Oleh : Benediktus Belang Niron.SS.M.Si
(Widyaiswara Pada Badan Diklat Propinsi NTT)
             
             
Menjadi syarat mutlak sebuah kecerdasan emosional (EQ) bagi seorang pemimpin dalam melakukan kepemimpinan yang efektif, mengharuskan pemimpin  sangat perlu untuk mengetahui elemen-elemen dari aspek kecerdasan yang relevan dengan dunia kerja dan menerapkan peranan sebagai pemimpin yang efektif dalam  sebuah organisasi, fasilitator hubungan dengan masyarakat, agen perubahan, mediator konflik dan penegak disiplin serta berusaha senantiasa untuk selalu melatih diri dalam meningkatkan kecerdasan emosional yang dimiliki.    Kane (1998) menyoroti kepemimpinan yang sepatutnya dimiliki pada era digital sekarang ini yaitu : 1/kompetensi dasar seperti : inteligensi, integritas dan perhatian(carcing); 2/keterampilan/pengetahuan meliputi:membangun tim (team building),mengorganisir bawahan; 3/sikap terhadap keberhasilan pemimpin, yaitu memiliki komitmen perbaikan yang terus menerus, berpikir berbeda dan menjalin kerja sama dengan intraorganisasi.
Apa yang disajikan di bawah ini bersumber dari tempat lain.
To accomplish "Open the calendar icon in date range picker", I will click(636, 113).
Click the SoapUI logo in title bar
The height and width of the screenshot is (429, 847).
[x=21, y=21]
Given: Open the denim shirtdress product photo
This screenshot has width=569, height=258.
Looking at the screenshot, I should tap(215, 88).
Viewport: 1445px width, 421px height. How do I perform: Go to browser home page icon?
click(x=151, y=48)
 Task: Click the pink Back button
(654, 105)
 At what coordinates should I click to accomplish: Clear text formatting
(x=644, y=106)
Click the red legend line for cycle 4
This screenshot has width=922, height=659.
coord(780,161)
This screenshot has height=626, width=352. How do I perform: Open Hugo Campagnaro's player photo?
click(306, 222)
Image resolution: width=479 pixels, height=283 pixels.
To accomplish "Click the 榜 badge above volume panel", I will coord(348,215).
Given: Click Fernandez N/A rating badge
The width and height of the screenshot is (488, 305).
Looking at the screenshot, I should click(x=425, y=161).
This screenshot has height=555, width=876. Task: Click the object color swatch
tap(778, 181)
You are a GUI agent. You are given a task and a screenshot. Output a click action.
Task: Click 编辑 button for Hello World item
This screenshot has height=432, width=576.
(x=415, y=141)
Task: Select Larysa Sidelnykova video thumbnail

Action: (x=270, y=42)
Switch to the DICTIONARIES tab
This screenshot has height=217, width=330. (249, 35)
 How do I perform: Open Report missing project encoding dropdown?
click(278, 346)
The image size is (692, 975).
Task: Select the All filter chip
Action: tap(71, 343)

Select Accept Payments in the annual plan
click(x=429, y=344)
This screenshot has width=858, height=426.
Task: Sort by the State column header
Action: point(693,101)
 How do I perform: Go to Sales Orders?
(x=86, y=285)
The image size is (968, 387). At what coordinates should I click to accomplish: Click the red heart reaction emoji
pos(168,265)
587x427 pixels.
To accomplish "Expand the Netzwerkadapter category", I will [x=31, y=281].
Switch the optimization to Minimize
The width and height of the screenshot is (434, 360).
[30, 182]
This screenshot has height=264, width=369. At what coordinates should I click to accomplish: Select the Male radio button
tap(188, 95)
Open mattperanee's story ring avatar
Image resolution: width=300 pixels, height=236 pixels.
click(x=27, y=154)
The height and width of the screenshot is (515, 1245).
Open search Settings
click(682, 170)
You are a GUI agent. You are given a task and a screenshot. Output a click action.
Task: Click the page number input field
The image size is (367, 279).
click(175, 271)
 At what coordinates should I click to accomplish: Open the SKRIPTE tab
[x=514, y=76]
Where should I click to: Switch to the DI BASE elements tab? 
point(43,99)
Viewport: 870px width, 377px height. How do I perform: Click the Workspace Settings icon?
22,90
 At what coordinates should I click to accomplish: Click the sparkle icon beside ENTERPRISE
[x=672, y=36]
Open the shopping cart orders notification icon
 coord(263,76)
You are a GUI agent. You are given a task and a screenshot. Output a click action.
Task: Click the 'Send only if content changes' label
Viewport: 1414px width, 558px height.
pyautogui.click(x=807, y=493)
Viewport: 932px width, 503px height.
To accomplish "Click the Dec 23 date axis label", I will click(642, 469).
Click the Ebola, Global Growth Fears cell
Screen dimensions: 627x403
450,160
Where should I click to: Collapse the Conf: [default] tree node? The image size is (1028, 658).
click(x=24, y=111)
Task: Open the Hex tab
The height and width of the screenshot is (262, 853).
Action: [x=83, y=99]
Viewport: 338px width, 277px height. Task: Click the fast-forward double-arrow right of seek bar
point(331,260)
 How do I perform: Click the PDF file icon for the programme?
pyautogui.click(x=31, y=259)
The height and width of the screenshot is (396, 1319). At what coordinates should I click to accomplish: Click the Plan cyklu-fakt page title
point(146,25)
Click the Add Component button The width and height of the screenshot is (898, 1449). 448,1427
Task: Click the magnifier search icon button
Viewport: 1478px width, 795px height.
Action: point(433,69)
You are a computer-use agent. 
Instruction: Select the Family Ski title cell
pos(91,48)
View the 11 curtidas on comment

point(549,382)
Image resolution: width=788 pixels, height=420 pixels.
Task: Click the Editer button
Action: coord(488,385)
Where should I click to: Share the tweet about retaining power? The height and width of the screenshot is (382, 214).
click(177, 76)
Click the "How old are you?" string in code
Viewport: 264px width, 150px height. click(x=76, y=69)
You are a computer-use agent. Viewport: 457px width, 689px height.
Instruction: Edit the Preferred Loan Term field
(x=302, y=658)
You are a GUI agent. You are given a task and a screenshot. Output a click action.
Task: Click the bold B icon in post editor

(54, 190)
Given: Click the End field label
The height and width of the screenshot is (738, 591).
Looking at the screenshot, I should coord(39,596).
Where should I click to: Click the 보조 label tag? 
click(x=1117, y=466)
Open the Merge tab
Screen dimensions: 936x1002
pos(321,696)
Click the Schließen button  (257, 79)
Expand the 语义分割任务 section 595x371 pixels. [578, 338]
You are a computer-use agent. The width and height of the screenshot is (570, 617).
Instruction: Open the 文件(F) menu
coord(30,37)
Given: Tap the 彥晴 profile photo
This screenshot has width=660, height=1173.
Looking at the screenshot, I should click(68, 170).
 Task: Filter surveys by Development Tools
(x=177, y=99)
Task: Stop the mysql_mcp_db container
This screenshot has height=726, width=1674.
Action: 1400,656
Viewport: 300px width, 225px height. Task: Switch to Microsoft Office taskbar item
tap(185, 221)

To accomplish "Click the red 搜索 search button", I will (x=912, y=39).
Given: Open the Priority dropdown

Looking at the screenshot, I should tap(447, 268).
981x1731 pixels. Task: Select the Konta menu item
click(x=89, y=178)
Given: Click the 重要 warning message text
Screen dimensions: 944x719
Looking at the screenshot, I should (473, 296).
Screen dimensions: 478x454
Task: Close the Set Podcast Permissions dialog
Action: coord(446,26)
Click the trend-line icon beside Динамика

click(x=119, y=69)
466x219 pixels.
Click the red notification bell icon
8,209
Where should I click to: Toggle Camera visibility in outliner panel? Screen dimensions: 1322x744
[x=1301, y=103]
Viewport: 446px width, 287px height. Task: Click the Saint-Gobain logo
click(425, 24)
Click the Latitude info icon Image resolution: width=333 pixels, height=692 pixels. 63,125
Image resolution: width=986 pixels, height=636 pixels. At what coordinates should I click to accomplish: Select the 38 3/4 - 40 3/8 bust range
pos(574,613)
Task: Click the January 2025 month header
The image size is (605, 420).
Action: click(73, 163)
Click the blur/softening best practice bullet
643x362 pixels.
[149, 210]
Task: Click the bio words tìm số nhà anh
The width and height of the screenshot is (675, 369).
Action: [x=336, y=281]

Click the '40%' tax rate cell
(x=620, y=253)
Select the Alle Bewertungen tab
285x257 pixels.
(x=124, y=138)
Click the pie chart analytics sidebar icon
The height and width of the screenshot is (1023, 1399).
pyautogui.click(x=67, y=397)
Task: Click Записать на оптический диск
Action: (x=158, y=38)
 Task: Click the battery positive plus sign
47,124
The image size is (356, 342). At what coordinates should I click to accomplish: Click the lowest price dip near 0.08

Pandangan yang lebih tajam disoroti bahwa pemimpin yang memiliki kecerdasan emosi yang baik secara langsung dapat mempengaruhi kinerja bawahannya dan produktifitas dalam segala hal. Seorang pemimpin yang efektif menggunakan pengaruh hubungan personil dalam mempengaruhi seseorang dimana hubungan personil dibangun menggunakan keterampilan kecerdasan emosional.       Keberhasilan seseorang dalam kehidupan tidak lagi mendasarkan pada aspek kognitif yaitu berupa intelegensi ( IQ) tetapi aspek efektif yaitu kecerdasan emosi (EQ), yaitu kemampuan menahan diri, mengendalikan emosi, memahami emosi orang lain, motivasi tinggi, bersikap kreatif, memiliki empati, bersikap toleransi dan sebagainya yang merupakan karakteristik yang jauh lebih penting dari sekedar inteligensi. Dengan kata lain Kecerdasan emosi sebagai Prediktor kesuksesan ditempat kerja, serta  kepuasan karir . Untuk mengendalikan emosi sehingga mempunyai dampak terhadap pekerjaan, kecerdasan emosional dapat dibagi kepada empat cabang yaitu: pengelolaan dan pengaturan emosi, pengertian dan pertimbangan mengenai emosi, dasar penerimaan pengalaman emosional, dan perasaan dan penilaian emosi.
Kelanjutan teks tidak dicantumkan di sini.